The antimicrobial susceptibility of 149 coagulase-negative staphylococci (CoNS) isolates from faecal samples of children in Ile-Ife, Nigeria, was evaluated in order to determine their contribution to antimicrobial resistance in the community.
The isolates were identified to the species level by conventional methods, and their susceptibility to 20 antibiotics was tested by disk diffusion and to vancomycin by agar dilution.

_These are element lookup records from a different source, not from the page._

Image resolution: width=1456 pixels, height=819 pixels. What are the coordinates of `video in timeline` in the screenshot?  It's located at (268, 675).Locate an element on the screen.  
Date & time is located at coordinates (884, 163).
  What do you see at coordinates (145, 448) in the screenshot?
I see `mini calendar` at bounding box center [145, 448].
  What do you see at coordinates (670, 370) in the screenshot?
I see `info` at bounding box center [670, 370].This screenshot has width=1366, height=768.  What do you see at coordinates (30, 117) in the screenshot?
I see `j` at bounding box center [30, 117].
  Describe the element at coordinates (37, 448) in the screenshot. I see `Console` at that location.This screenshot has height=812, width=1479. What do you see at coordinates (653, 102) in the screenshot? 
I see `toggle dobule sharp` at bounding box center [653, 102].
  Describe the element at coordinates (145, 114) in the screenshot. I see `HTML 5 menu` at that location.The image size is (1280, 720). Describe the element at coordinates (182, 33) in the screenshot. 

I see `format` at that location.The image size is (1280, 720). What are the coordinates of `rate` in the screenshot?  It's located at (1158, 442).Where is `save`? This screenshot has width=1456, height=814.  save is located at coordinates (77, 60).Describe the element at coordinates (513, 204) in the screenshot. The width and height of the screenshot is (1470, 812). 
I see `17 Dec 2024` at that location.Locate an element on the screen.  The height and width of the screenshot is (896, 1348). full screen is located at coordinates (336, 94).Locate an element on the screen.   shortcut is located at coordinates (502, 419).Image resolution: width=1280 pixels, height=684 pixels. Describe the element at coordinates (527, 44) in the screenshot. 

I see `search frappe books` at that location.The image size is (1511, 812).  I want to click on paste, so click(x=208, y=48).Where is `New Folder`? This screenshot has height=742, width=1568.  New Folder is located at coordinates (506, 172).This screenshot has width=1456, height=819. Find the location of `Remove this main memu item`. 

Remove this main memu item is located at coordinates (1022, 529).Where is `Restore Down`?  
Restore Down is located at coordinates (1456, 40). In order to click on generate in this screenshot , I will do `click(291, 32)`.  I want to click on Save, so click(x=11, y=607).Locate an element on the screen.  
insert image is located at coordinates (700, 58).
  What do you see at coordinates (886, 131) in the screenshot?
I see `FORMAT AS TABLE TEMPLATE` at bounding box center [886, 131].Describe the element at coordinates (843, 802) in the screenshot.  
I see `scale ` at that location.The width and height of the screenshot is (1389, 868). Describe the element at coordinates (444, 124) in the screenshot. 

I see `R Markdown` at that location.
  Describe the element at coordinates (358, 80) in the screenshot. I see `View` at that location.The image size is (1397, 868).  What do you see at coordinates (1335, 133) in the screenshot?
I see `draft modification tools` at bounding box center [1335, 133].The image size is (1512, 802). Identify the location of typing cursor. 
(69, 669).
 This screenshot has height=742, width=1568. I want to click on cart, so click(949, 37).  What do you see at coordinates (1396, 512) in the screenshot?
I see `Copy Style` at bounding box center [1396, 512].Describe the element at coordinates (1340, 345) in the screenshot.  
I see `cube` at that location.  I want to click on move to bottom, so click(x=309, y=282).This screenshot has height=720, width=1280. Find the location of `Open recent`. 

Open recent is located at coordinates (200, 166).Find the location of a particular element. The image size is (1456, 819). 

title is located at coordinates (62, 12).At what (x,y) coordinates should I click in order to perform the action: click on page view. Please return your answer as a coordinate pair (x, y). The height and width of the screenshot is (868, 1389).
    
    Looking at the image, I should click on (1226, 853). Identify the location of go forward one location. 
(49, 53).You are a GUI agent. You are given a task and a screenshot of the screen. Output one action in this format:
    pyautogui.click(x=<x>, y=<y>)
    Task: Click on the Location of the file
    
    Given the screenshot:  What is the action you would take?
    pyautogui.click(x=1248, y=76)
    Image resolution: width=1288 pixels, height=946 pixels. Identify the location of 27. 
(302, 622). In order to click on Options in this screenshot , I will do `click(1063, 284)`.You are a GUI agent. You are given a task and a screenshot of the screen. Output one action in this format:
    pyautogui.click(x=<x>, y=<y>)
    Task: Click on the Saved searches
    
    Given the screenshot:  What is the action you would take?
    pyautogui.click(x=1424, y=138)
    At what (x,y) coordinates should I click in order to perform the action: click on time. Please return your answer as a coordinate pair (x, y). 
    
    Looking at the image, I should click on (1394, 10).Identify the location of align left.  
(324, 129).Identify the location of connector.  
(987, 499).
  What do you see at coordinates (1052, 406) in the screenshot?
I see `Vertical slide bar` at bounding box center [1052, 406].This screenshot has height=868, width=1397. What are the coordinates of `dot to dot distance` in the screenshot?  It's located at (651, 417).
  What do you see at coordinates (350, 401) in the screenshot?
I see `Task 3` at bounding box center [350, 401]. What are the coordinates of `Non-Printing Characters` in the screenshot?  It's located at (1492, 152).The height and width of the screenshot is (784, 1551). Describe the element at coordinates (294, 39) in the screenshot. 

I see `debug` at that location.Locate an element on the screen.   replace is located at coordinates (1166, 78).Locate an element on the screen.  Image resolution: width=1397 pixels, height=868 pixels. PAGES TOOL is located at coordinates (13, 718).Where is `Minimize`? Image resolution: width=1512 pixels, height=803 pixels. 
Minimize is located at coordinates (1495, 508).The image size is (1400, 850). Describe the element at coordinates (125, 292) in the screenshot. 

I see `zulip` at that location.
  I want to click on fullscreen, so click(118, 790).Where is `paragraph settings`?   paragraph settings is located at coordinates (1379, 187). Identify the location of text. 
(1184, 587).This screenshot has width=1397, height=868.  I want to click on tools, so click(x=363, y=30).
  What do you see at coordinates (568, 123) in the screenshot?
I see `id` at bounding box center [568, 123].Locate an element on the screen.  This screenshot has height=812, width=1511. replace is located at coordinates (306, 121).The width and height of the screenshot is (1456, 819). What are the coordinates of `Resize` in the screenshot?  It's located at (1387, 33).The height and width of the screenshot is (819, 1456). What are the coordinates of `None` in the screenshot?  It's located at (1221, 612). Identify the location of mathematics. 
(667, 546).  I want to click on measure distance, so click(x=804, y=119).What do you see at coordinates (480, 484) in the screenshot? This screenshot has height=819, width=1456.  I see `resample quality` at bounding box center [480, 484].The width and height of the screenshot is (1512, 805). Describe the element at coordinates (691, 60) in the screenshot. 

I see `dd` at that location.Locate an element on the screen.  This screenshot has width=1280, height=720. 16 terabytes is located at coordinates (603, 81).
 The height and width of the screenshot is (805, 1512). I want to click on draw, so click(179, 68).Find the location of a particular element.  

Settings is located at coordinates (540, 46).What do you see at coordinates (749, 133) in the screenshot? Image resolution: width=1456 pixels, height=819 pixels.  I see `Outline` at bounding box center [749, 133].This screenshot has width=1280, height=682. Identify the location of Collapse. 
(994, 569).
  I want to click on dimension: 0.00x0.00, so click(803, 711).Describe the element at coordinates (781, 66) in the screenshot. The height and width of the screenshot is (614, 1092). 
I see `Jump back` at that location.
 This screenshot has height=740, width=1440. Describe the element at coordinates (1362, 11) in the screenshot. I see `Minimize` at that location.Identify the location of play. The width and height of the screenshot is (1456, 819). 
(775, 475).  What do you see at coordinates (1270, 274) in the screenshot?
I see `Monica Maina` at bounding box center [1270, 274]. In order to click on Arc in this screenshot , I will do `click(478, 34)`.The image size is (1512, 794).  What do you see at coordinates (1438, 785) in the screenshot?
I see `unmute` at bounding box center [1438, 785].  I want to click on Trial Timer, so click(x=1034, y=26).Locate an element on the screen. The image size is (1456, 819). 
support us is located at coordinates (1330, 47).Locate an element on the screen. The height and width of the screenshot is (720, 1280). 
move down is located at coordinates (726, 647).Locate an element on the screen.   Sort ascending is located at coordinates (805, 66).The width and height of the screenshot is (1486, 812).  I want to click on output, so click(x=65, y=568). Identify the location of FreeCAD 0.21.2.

The species distribution was as follows: Staphylococcus epidermidis
45 (30.2 %), S. haemolyticus
, 26 (17.5 %); S. capitis
, 24 (16.1 %); S. xylosus
, 11 (7.4 %); S. saprophyticus
, 8 (5.4 %); S. warneri
, 8 (5.4 %); S. hominis
, 6 (4.0 %); S. schleiferi
, 5 (3.3 %); S. lugdunensis
, 3 (2.0 %) and S. capitis
sub ureolyticus, 3 (2.0 %) and isolates from other CoNS species 10 (6.7 %). Resistance to the β-lactam antibiotics was in excess of 50 % of the isolates tested whilst there was significant incidence of resistance to cotrimoxazole, chloramphenicol, tetracycline, erythromycin, fusidic acid and norfloxacin. The highest percentage of oxacillin resistance was found among S. haemolyticus
(46.2%) while the lowest was in S. capitis
(8.3%). Reduced susceptibility (MIC ≥ 4mg/L) to vancomycin was shown by both oxacillin-resistant and susceptible CoNS species.
The gastrointestinal tracts of children could serve as a reservoir for antibiotic-resistant CoNS, some of which had reduced susceptibility to vancomycin.